Chapter 5 Graph Clustering

The final step in a standard single-cell analysis pipeline is applying a graph-based clustering method. Choosing a community detection algorithm has a significant impact on the partitioning results. We assess the stability and reproducibility of results obtained using various graph clustering methods available in the Seurat package: Louvain, Louvain refined, SLM and Leiden.

As before, the stability of the methods is evaluated using the Element-Centric Consistency (ECC), which is applied on the partition list obtained over multiple runs.

The initial plot can be visualised in two ways; clustering consistency with increasing number of clusters, or consistency as the resolution parameter increases. Increasing the resolution leads to more clusters; in addition, we note consistently high stability for all four algorithms.

Boxplots showing the distribution of the resolution-wise stability for different clustering algorithms

Figure 5.1: Boxplots showing the distribution of the resolution-wise stability for different clustering algorithms

5.1 Overall Stability

These two plots represent a summary of the previous two plots, summarised per clustering algorithm. Similarly to the first stability summaries, we extract the medians from each resolution value and we get the distribution that we plot on the overall stabilibty.
Boxplots showing the combination previous two plots, summarised per clustering algorithm.

Figure 5.2: Boxplots showing the combination previous two plots, summarised per clustering algorithm.

5.2 Correspondence between the resolution value and the number of clusters

Here, we showcase the relationship between the number of clusters and the resolution value. This plot also provides information on suitable resolution values for predefined number of clusters. The colour gradient represents either the frequency of the partitions having k clusters or the ECC of them. It can also be used as proxy to describe the co-variation between (k, resolution). Lighter (higher) values indicate that little variation is observed, on changes of the random seed, between the number of clusters and the resolution value. The size illustrates the frequency of the most common partition when the resolution and the number of clusters values are fixed.

Correspondence between the resolution value and the number of clusters.

Figure 5.3: Correspondence between the resolution value and the number of clusters.

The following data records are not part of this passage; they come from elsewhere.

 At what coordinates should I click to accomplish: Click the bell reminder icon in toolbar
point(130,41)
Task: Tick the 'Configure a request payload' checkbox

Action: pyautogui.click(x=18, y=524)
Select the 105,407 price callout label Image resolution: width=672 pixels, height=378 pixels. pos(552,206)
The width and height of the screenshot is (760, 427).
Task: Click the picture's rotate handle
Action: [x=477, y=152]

5.3 The stability of the number of clusters

The following plot showcases the co-variation between the stability of the number of clusters and the number of different partitions resulting from changes on the seed or the resolution parameter. A high number of different partitions indicates a lower stability for a given number of clusters. The colour gradient is proportional to the frequency of most common partition having a fixed number of clusters or their ECC as an indicator of robustness. The size indicates the frequency of the partition having k clusters relative to the total number of runs and should provide additional information whether the behaviour described by the colour is replicated in multiple instances or not. We note that, even if we obtain a high number of different partitions, if the frequency of the most common one is close to 1, then the overall stability is high. Observing a high number of partitions, each with low frequency, indicates high instability.

Stability values for varying number of clusters

Figure 5.4: Stability values for varying number of clusters

5.4 Fixing a clustering method

Finally, at the end of this tab, you will have the opportunity to select a clustering method based on all of the results presented above; you should chose the method that shows greater consistency across evaluations. Once this has been selected, you are free to move to the configuration Comparison tab.

Options to fix a clustering method. You are also prompted to select a number of clusters that you consider stable and useful for comparison.

Figure 5.5: Options to fix a clustering method. You are also prompted to select a number of clusters that you consider stable and useful for comparison.